When in India, my family and friends treat me differently, I speak with an accent they say, that my eating schedule has changed. They point out that I am soft and cannot handle hard stuff like heat, sweat, and squat toilets. They say I have become very independent, and I should keep my American ideas to myself. In almost every conversation it comes up - "you do not know the reality here in India" - even when I say absolutely nothing and just sit and watch the life flow by. Some say I am unpatriotic, having left India in my youth and not served her for all she did for me, that I did not repay my debt to my motherland. I have had people ridicule my life in the US and say I have it so easy compared to the struggle in India, they make fun of the material stuff I have - house, car, dishwasher, laundry, etc. Over the two decades, a chasm has formed and it has grown deeper and deeper. The connection, if there was one, is indeed lost, the sense of belonging has been frayed.
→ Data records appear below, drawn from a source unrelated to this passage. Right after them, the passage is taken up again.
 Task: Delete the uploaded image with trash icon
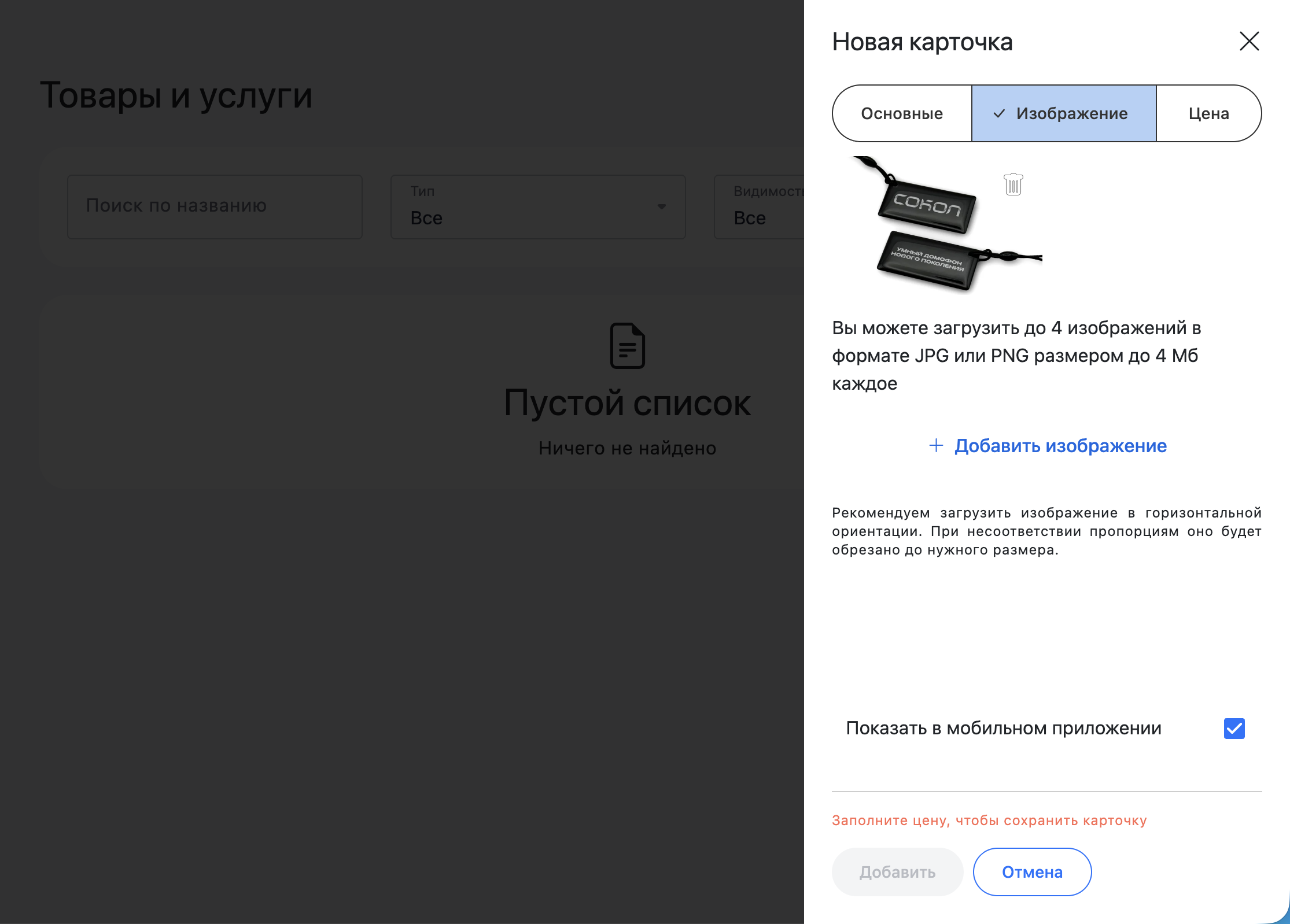point(1013,184)
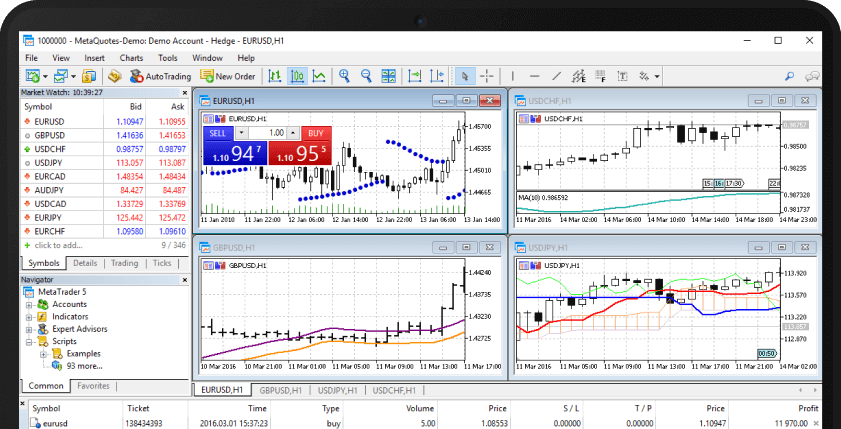841x429 pixels.
Task: Select the draw horizontal line tool
Action: pos(535,76)
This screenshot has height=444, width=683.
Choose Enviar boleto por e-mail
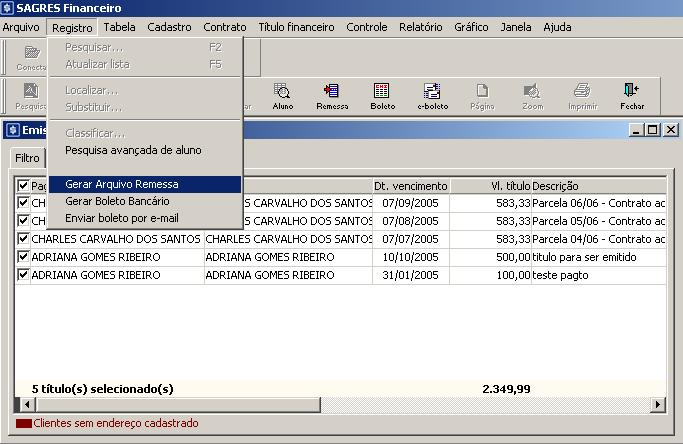(x=122, y=218)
Here is the US, from the very first day there has been a sense of distance too, sometimes very blatantly like this conversation at the diner, and sometimes very subtly. Every workplace I have been at, there has been the undercurrent. At one job, we had an African American admin assistant who was totally incompetent, every task given to her had to go through minimum five revisions to get right, even if it was a one-page letter. It was amazing how she held on to a job for five years, all she did was paint her nails and talk about shopping. And when it came to work, I only focused on efficiency, I did not see color or age or anything but getting the task done. One day I insisted that she do her job. She complained. I got called into my supervisor's office. I was appalled by what he patronizingly said to me - "Look, you are from India, and maybe in India because of the caste system, you are taught from the very childhood to discriminate against people of color. It is not like that here in the US. Here, we treat everyone equally." I was too stunned to say a word. And there have been so many instances, I could write a long book on just these kinds of stories. The perception of American people is also quite unique, there is an expectation for everyone to melt into one common stereotype robots, and there is a fear of everything that is different or "off spec". The sense of belonging here in the US is also quite frayed, rather it was never really well-formed.

So where do I belong now? I often wonder where these identities come from. Why do we need so desperately have a label, why do we need so much to cling, to belong? I do not say it is good or bad, it is just something I often question. In the answer to the question - Who am I? - why does the skin color, the accent, the country, the affiliation to a race or ethnicity, or even the past, the history, have to figure out so prominently? Does it need to be like that? Granted we live in this conventional world, and these things are real labels, but do we need to cling to the labels? The question is about the clinging, not about the labels. Why is this desperate need to cling to the labels?

And at this diner, when I saw my heart not even flutter with that interaction, I was smiling internally. Maybe I am getting closer to really finding out that I am a nobody. And it is a really liberating feeling.